== Records provided
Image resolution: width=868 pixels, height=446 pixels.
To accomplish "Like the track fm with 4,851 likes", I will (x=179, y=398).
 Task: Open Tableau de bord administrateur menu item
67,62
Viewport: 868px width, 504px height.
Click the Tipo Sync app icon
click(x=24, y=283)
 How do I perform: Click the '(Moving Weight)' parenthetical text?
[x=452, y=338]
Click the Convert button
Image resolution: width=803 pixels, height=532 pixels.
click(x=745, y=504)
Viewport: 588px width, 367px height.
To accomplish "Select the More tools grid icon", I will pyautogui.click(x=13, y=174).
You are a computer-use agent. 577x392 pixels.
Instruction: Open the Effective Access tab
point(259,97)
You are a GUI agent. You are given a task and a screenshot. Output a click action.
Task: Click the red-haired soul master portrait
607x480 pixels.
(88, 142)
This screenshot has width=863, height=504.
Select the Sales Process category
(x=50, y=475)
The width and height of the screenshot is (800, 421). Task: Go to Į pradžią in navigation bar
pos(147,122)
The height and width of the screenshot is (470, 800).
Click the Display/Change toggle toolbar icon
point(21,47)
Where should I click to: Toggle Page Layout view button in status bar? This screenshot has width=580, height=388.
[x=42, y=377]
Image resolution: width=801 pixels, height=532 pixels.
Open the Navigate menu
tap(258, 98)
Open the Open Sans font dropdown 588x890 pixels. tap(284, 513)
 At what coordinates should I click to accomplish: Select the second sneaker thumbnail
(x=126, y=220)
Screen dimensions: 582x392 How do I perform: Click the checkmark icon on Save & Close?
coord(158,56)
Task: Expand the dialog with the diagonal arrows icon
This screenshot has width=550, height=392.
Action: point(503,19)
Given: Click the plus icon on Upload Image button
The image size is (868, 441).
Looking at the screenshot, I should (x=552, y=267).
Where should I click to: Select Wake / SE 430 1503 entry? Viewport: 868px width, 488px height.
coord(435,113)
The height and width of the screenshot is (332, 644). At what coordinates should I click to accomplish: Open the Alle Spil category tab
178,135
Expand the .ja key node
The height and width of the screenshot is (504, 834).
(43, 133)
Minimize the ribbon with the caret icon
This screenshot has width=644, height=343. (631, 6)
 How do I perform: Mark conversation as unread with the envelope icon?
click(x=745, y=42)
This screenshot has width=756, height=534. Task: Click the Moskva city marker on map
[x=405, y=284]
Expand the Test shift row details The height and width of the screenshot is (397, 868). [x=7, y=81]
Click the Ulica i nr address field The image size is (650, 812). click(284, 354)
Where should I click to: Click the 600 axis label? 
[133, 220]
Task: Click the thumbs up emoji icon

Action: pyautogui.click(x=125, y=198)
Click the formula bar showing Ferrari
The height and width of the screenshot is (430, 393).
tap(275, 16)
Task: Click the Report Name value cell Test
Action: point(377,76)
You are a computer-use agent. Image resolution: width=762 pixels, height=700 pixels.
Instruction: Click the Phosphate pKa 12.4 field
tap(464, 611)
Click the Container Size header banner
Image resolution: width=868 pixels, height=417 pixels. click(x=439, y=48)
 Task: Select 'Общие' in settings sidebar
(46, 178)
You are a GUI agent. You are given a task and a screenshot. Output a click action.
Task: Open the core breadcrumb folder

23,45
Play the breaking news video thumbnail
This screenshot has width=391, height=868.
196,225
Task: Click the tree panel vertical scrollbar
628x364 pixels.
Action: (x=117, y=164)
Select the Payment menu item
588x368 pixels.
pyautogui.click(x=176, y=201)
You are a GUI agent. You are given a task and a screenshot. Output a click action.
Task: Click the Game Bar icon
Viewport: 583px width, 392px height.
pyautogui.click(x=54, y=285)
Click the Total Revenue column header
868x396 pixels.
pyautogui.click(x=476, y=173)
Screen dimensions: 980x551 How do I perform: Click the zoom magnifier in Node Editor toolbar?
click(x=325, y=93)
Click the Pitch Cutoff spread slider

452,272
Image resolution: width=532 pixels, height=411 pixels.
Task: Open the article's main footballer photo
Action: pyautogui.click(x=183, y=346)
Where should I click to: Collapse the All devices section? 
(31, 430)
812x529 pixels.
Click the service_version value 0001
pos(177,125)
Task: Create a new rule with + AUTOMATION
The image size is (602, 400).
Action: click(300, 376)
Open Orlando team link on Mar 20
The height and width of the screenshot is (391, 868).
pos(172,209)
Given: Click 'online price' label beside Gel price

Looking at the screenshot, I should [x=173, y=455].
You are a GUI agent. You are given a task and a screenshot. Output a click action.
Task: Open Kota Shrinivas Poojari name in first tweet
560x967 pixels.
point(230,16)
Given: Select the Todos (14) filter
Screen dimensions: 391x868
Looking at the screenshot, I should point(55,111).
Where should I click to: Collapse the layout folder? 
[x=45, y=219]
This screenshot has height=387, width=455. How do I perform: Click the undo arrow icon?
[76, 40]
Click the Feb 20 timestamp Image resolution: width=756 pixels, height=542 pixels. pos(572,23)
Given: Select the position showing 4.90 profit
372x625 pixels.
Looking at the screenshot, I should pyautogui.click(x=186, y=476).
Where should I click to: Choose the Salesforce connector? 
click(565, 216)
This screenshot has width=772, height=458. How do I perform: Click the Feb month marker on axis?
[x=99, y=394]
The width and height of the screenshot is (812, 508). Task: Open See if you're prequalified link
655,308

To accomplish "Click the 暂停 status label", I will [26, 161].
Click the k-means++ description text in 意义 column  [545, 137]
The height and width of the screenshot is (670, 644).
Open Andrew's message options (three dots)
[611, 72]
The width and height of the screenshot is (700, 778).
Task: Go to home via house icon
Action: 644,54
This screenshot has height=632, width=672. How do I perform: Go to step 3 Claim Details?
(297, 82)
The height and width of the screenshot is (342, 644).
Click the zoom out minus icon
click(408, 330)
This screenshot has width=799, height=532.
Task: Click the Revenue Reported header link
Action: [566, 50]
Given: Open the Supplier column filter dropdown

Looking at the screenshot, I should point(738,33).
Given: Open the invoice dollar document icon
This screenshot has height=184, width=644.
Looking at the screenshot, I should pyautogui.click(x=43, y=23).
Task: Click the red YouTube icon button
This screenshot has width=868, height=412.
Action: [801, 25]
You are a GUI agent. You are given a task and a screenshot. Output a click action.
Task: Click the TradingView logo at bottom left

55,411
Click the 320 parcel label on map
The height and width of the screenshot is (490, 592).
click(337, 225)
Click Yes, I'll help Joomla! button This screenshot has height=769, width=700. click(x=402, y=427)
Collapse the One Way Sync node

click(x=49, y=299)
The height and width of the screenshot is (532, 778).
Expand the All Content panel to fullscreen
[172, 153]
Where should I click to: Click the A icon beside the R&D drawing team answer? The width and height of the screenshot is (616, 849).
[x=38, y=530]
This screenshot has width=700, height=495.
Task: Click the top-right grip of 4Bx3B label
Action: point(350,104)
====
Exercise goal ::
Lines after the one containing "Open the Open" are not wanted; repeat exactly each line above from the first up to and including it.

Worked solution ::
Image resolution: width=868 pixels, height=446 pixels.
To accomplish "Like the track fm with 4,851 likes", I will (x=179, y=398).
 Task: Open Tableau de bord administrateur menu item
67,62
Viewport: 868px width, 504px height.
Click the Tipo Sync app icon
click(x=24, y=283)
 How do I perform: Click the '(Moving Weight)' parenthetical text?
[x=452, y=338]
Click the Convert button
Image resolution: width=803 pixels, height=532 pixels.
click(x=745, y=504)
Viewport: 588px width, 367px height.
To accomplish "Select the More tools grid icon", I will pyautogui.click(x=13, y=174).
You are a computer-use agent. 577x392 pixels.
Instruction: Open the Effective Access tab
point(259,97)
You are a GUI agent. You are given a task and a screenshot. Output a click action.
Task: Click the red-haired soul master portrait
607x480 pixels.
(88, 142)
This screenshot has width=863, height=504.
Select the Sales Process category
(x=50, y=475)
The width and height of the screenshot is (800, 421). Task: Go to Į pradžią in navigation bar
pos(147,122)
The height and width of the screenshot is (470, 800).
Click the Display/Change toggle toolbar icon
point(21,47)
Where should I click to: Toggle Page Layout view button in status bar? This screenshot has width=580, height=388.
[x=42, y=377]
Image resolution: width=801 pixels, height=532 pixels.
Open the Navigate menu
tap(258, 98)
Open the Open Sans font dropdown 588x890 pixels. tap(284, 513)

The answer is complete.